Team Paralympic GB had competitors in four of the six wheelchair tennis disciplines; men's, women's and mixed quads singles and mixed quad doubles. Peter Norfolk, nicknamed the 'Quadfather', won gold in the mixed quad singles, successfully defending the title he had won in Athens.
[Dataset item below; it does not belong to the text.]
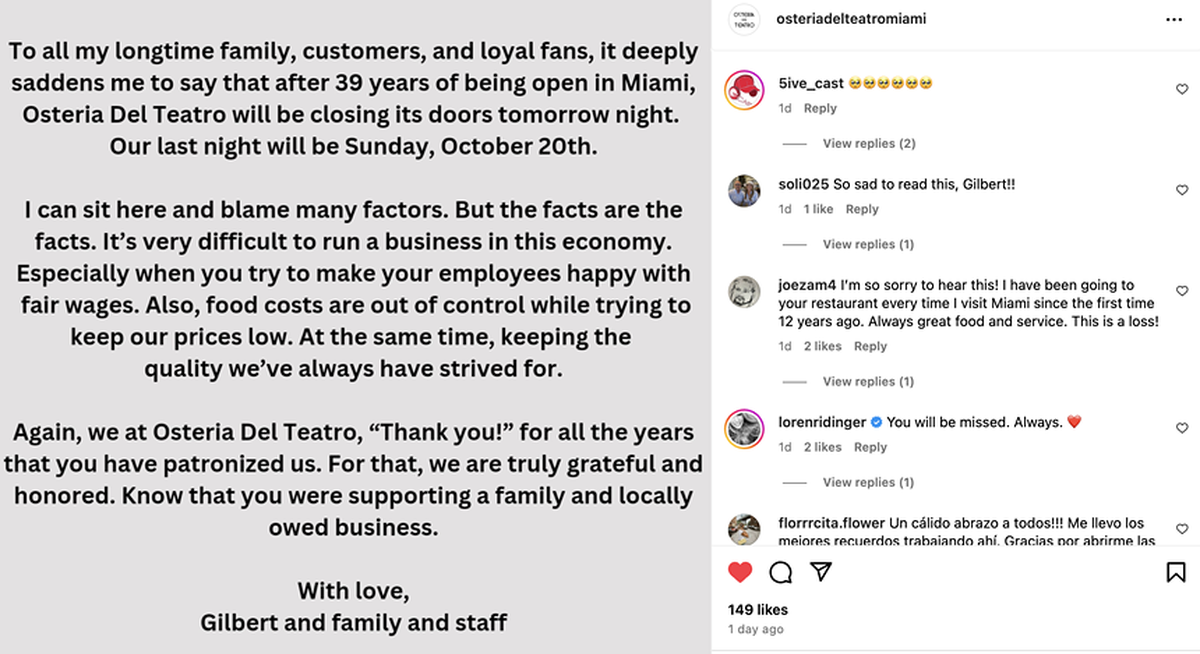Viewport: 1200px width, 654px height.
Task: Like florrrcita.flower's comment heart
Action: [x=1182, y=529]
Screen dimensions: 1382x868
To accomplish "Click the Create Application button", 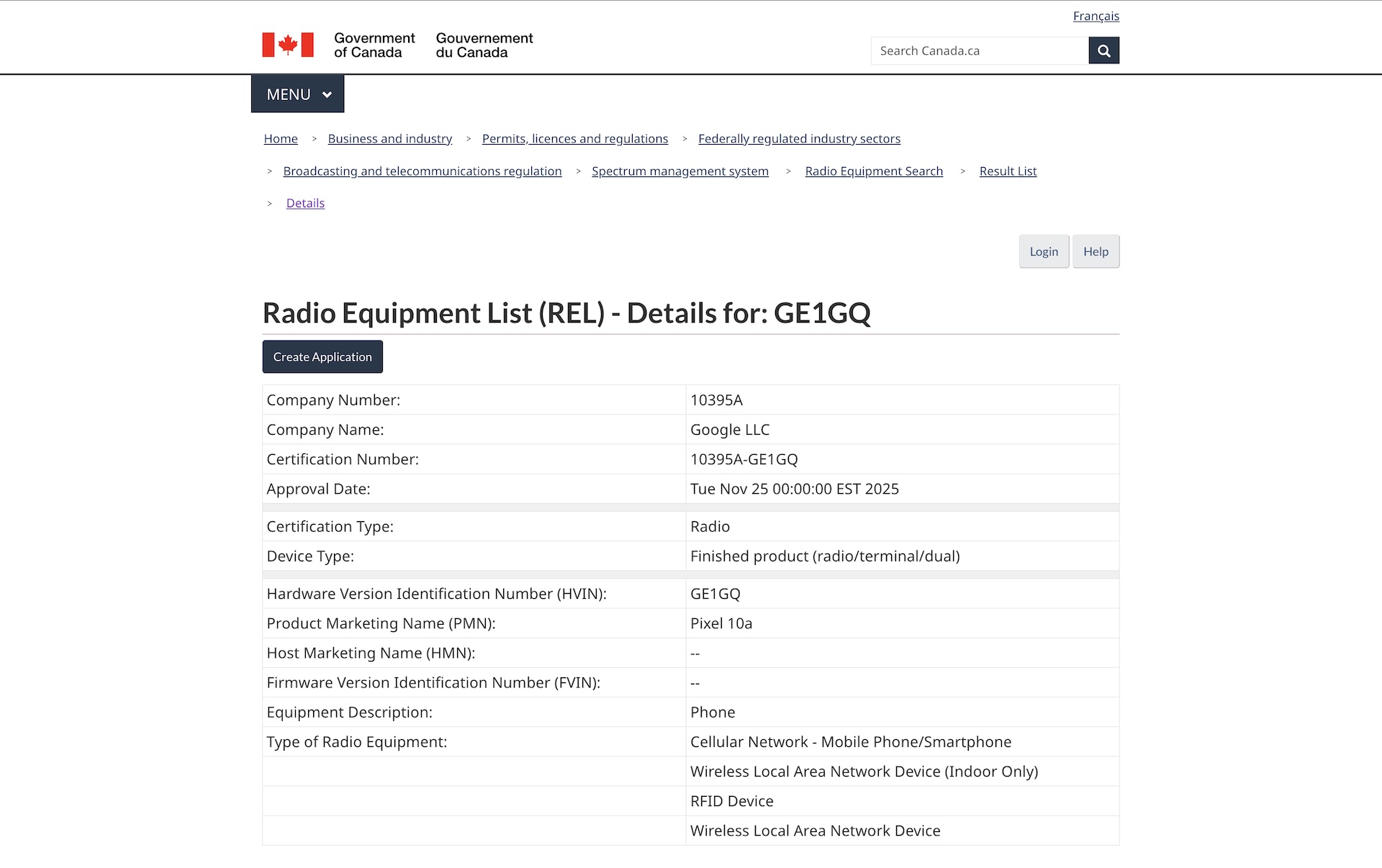I will click(322, 357).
| Athlete | Event | Round of 64 | Round of 32 | Round of 16 | Quarterfinals | Semi-finals | Finals |  |
| Opposition Result | Opposition Result | Opposition Result | Opposition Result | Opposition Result | Opposition Result | Rank |
| Jamie Burdekin | Mixed quad singles | N/A |  | Weinberg (ISR) L 2–6 4–6 | did not advance |  |  |  |
| Alex Jewitt | Men's singles | Kunieda (JPN) L 0–6 1–6 | did not advance |  |  |  |  |  |
| Peter Norfolk | Mixed quad singles | N/A |  | de Beer (NED) W 6–1 6–1 | Kimura (JPN) W 6–0 6–1 | Taylor (USA) W 6–0 6–3 | Andersson (SWE) W 6–2 6–2 |  |
| David Phillipson | Men's singles | Mathieu (CAN) W 6–3 6–1 | Legner (AUT) L 0–6 0–6 | did not advance |  |  |  |  |
| Gordon Reid | Men's singles | Ammerlaan (NED) L 3–6 0–6 | did not advance |  |  |  |  |  |
| Lucy Shuker | Women's singles | N/A | Domori (JPN) W 6–1 6–3 | Gravellier (FRA) L 6–2 1–6 4–6 | did not advance |  |  |  |
| Kevin Simpson | Men's singles | Gatelli (ITA) L 1–6 7–6(4) 4–6 | did not advance |  |  |  |  |  |
| Jordanne Whiley | Women's singles | N/A | Racineux (FRA) L 4–6 4–6 | did not advance |  |  |  |  |
| Alex Jewitt Kevin Simpson | Men's doubles | N/A | Gatelli, Mazzei (ITA) L 4–6 4–6 | did not advance |  |  |  |  |
| Peter Norfolk Jamie Burdekin | Mixed quad doubles | N/A |  |  | lost 22–1 | Kramer, Weinberg (ISR) L 4–6 4–6 | van Erp, Timmermans (NED) W 6(4)–7 7–5 6–1 |  |
| Lucy Shuker Jordanne Whiley | Women's doubles | N/A |  | Bye | Arnoult, Verfuerth (USA) L 7–5 5–7 2–6 | did not advance |  |  |
| David Phillipson Gordon Reid | Men's doubles | N/A | Felix, Gergely (SVK) L 2–6 2–6 | did not advance |  |  |  |  |

==Media coverage==
As with the 2008 Summer Olympics, the BBC aired coverage of the Games in the UK. The Games were broadcast in high-definition for the first time. BBC Red Button and bbc.co.uk showed live coverage throughout the Games, with a nightly highlights programme on BBC Two (simulcast on BBC HD), anchored by Clare Balding and Steve Cram. Live coverage was also shown on BBC One, BBC Two, and BBC HD on Saturdays and Sundays. Both the opening and closing ceremonies were broadcast live. Radio coverage was provided by BBC Radio 5 Live.